A black high school student in eastern North Carolina , Lennon Lacy, was found hanging dead on this swing in 2014. He had an older white girl friend. The battered and bruised body was shod with too small sneakers that weren’t his, but local police called it a suicide. This part of North Carolina, inland from Wilmington, has been a white supremacist hotbed since the Wilmington massacre of 1898.Several days ago while driving through rural Harnett County, NC I saw a hand painted sign:
HILLARY FOR PRISONMake no mistake, Donald Trump is making loud dog whistles to white supremacists to resort to violence and to delegitimatize Hillary Clinton when she is elected president in November. This coy invitation to violence endangers progressives like me who live in eastern North Carolina.

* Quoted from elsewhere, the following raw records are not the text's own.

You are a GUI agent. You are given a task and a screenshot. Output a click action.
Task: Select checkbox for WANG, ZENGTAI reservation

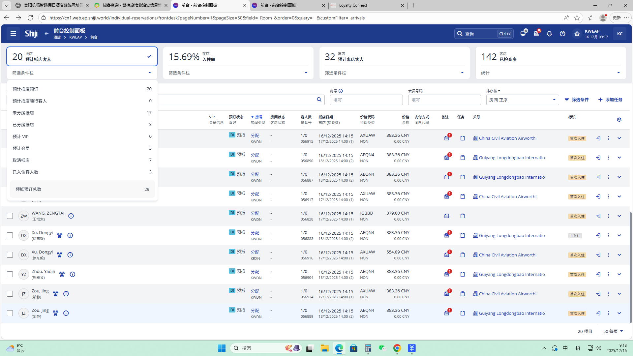coord(10,216)
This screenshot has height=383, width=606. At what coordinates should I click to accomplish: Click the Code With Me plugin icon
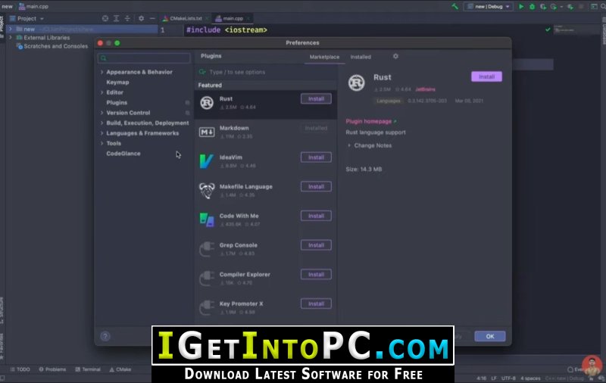[x=207, y=220]
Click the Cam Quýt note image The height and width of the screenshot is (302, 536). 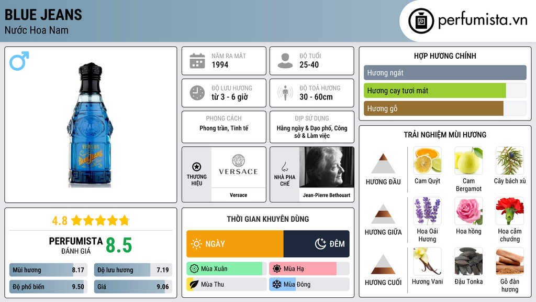pos(427,160)
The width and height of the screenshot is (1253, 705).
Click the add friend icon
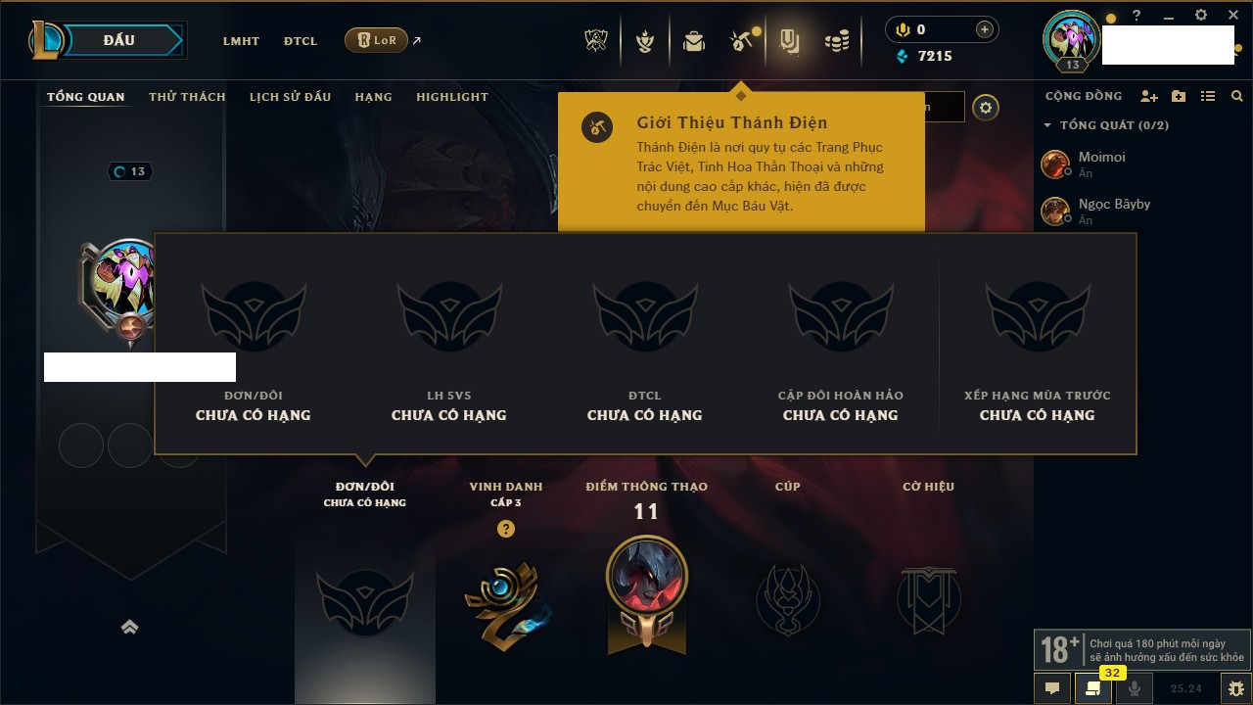1149,96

I do not believe for one minute that Donald Trump’s suggestion of gun violence as a solution to the election of Hillary Clinton was a slip of the tongue. I think he knew exactly why he said it in Wilmington North Carolina where white supremacy rose again in 1898. I am appalled that no one in the media has picked up on the significance of Wilmington North Carolina being the birth place of Jim Crow and the reign of terror across the south by white supremacists.